じゃんけんで真剣勝負して、 トロフィーや賞金がもらえる ── そんな世界選手権が、 ほんの十数年 前まで実在していました。 「世界じゃんけん選手権 (World Rock Paper Scissors Championship)」 です。 ファンクラブから始まり、 やがてカナダ・トロントの公会堂で何百人もの予選を勝ち抜く 本格大会へ成長した「ガチ勢のじゃんけん」 を簡単にたどってみます。
World RPS Society と 2002 年の第 1 回大会
舞台はカナダ・トロント。 2002 年、 Walker 兄弟 (Douglas / Graham) が立ち上げた World RPS Society が、 バーを貸し切って第 1 回の世界選手権を開催します。 「友達 25 〜 30 人がビールを 飲みながら遊んでくれたら成功」 と思っていたところ、 ふたを開けてみたら何百人もの参加者が 詰めかけ、 翌年以降は本格的な大会へと膨らんでいきました。 以降、 2009 年まで毎年トロントで 決勝大会が行われ、 参加者は地元カナダだけでなく、 アメリカ・ヨーロッパ・アジア各地から 集まりました。
賞金と「グランドマスター」 称号
賞金額は年によってまちまちで、 2002 年初回大会の優勝賞金は 1,200 ドル前後と控えめでしたが、 その後ぐんと膨らみ、 2006 年の総賞金は 1 万ドル規模、 後年は優勝賞金が 7,000 ドル前後の年もありました。 「3 手の運ゲー」 のチャンピオンに与えられる金額としてはなかなか派手です。 優勝者にはチャンピオンベルトのほか、 「グランドマスター」 の称号と次年度シード権が与えられました。
戦略を語る人たち
本気で勝ちにいくプレイヤーは、 単純な「読み合い」 を超えた研究をしていました。 World RPS Society が出版した『The Official Rock Paper Scissors Strategy Guide』 (2004 年) には、
- 初心者の男性は最初にグーを出しやすい (= こちらはパーで先回り)
- 連勝中のプレイヤーは同じ手を続けがち (= 当てれば一気に逆転できる)
- 負けた直後に「同じ手を 2 連続出す」 のは平均より少ない (= 直前手は除外候補)
- 相手にプレッシャーをかけるための声かけ (= 「それじゃ次もグーかな?」 と煽る)

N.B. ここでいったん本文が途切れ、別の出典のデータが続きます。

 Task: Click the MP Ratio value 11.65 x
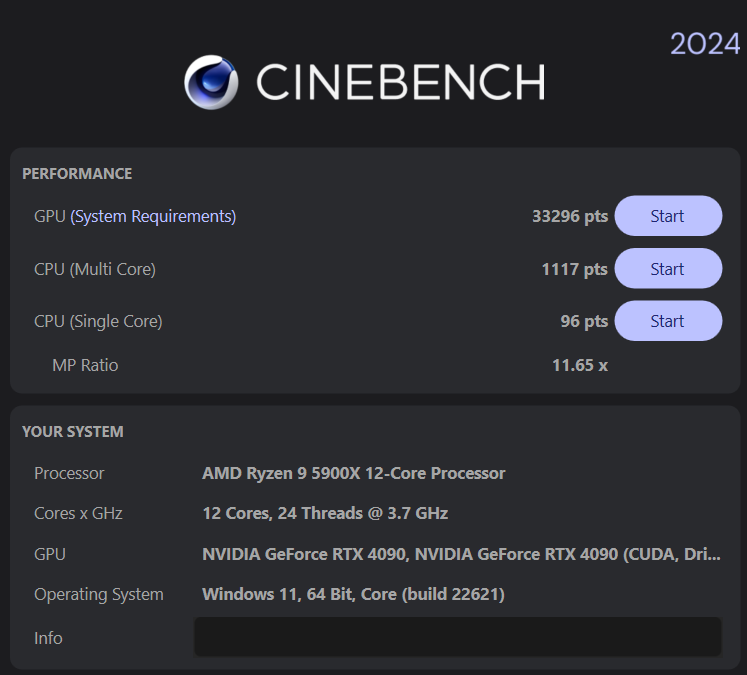(x=579, y=365)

といったノウハウがまとめられていて、 後の心理学研究で「Win-Stay, Lose-Shift」 として理論化 されたパターンの多くを、 経験則として先取りしていました。
$50,000 のラスベガス大会
トロント大会は 2009 年を最後に下火になりますが、 米国では 2005 年に立ち上げられた USA Rock Paper Scissors League (USARPS) が Bud Light のスポンサーを得て、 2006 年から年次大会を ラスベガスで開催。 賞金は 5 万ドル まで膨らみ、 ESPN でも放送されました。 日本のじゃんけん文化が「お座敷遊び・子どもの順番決め」 として残ったのに対し、 北米では一気に ショービジネス寄りに進化したのが対照的です。
大会は減ったけれど、 戦略の遺産は残った
今では年次の世界選手権としては開催されていませんが、 当時の戦略本やインタビューはアーカイブ され、 オンライン対戦の AI モデルや論文 (Wang ら 2014 など) の研究素材になりました。 じゃんけんが「ガチで研究する価値のある対戦競技」 として一度 認定された痕跡は、 今もネット の片隅に残っています。 次に友達と勝負するときは、 ちょっとだけ「グランドマスター」 の心境で 手を選んでみると、 いつもの一戦が違って見えるかもしれません。